Directives:
[1] According to the text on flamingos, why is a flamingo's take-off a sight not to be missed? Answer in one to three sentences.
[2] Answer these questions from the text on flamingos:
(a) From how far away can flamingos sense someone approaching?
(b) Where was the flock of flamingos encountered?
(c) What does a flamingo do right after it touches down when landing?
[3] From the text on flamingos, quote the stretch from "Seen here is" through "runs several paces.".

Document excerpt:
— begin —
Flamingos

Avians never failed to fascinate the human kind. Desire to feel the freedom; independency and the beauty of the earth from a distance… all could possibly be among the reasons for that fascination. Similar feelings were experienced when a flock of Flamingos were encountered near the marsh near Sitra Causeway (near to Ford Showroom) one morning while returning from an early morning shoot in the Eastern Coast.

Flamingos are so sensitive. They sense you approaching them from as far as 50 meters or more and start to respond. A series of photographs were taken from the moment they realise your appoach till they are flying in formation.

Seen here is the moment of recognition of danger…

The flock begings to move away and one of them assumes the leadership position… prearranged and agreed. Excellent display of camaraderie… No full-body scan… no seat belts… no in-flight movies to suffer… no need to have to endure the complimentary meals. Just fly.

Due to the weight these poor birds has to endure during the flights (yes, there bones are hollow) taking-off is a sight not to be missed. Think an A380 or a B52.Flamingos run several steps, starts flapping their wings before they become airborne… When landing, the procedure is reversed: the bird touches down and then runs several paces.
— end —
Excerpted data:
— begin —
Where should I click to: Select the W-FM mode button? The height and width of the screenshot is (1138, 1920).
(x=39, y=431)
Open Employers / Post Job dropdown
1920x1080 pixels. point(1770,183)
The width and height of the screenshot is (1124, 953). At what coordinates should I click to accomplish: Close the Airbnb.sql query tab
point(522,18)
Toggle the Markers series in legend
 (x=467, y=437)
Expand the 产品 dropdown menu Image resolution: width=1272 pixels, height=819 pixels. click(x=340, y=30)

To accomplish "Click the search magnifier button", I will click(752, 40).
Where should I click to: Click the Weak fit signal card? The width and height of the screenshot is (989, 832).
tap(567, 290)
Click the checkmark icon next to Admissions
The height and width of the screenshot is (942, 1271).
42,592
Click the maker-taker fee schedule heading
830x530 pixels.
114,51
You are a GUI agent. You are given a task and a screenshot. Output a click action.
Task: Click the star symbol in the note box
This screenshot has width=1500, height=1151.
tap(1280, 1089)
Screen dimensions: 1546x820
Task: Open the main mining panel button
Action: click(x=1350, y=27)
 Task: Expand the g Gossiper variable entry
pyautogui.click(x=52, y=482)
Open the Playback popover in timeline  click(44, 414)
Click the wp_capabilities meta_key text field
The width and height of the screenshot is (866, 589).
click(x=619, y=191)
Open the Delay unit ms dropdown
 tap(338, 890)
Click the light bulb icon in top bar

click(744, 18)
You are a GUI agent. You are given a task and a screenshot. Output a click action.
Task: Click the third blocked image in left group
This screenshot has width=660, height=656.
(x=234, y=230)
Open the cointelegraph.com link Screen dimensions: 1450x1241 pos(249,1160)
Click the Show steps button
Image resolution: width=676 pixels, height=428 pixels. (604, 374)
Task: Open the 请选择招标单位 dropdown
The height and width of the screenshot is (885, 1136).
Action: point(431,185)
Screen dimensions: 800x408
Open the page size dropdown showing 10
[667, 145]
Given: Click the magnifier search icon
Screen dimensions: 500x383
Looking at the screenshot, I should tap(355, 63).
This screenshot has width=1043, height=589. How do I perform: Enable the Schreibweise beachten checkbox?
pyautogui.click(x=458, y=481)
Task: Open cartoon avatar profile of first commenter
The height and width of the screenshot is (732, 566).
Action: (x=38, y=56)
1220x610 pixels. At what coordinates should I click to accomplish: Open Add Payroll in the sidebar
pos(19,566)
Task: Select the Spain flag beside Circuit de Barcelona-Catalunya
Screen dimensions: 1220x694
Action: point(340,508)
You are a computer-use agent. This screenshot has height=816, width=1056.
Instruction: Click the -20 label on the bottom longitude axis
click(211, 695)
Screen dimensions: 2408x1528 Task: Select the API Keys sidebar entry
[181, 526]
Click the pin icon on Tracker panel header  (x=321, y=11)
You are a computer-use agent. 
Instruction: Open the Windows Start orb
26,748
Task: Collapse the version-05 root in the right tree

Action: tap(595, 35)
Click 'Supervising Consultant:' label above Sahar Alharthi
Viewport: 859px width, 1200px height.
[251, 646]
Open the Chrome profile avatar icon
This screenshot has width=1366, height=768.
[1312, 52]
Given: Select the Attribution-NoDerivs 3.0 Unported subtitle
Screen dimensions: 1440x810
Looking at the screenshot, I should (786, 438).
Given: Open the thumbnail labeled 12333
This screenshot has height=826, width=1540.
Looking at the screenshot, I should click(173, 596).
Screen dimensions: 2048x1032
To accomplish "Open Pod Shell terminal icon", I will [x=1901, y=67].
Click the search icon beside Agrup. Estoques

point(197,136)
— end —
Solutions:
[1] The text attributes it to the weight the birds must carry during flight. Because of that weight, a flamingo runs several steps and starts flapping its wings before it becomes airborne.

[2]
(a) From 50 meters or more.
(b) Near the marsh near Sitra Causeway, near the Ford Showroom.
(c) It runs several paces.

[3]
Seen here is the moment of recognition of danger…

The flock begings to move away and one of them assumes the leadership position… prearranged and agreed. Excellent display of camaraderie… No full-body scan… no seat belts… no in-flight movies to suffer… no need to have to endure the complimentary meals. Just fly.

Due to the weight these poor birds has to endure during the flights (yes, there bones are hollow) taking-off is a sight not to be missed. Think an A380 or a B52.Flamingos run several steps, starts flapping their wings before they become airborne… When landing, the procedure is reversed: the bird touches down and then runs several paces.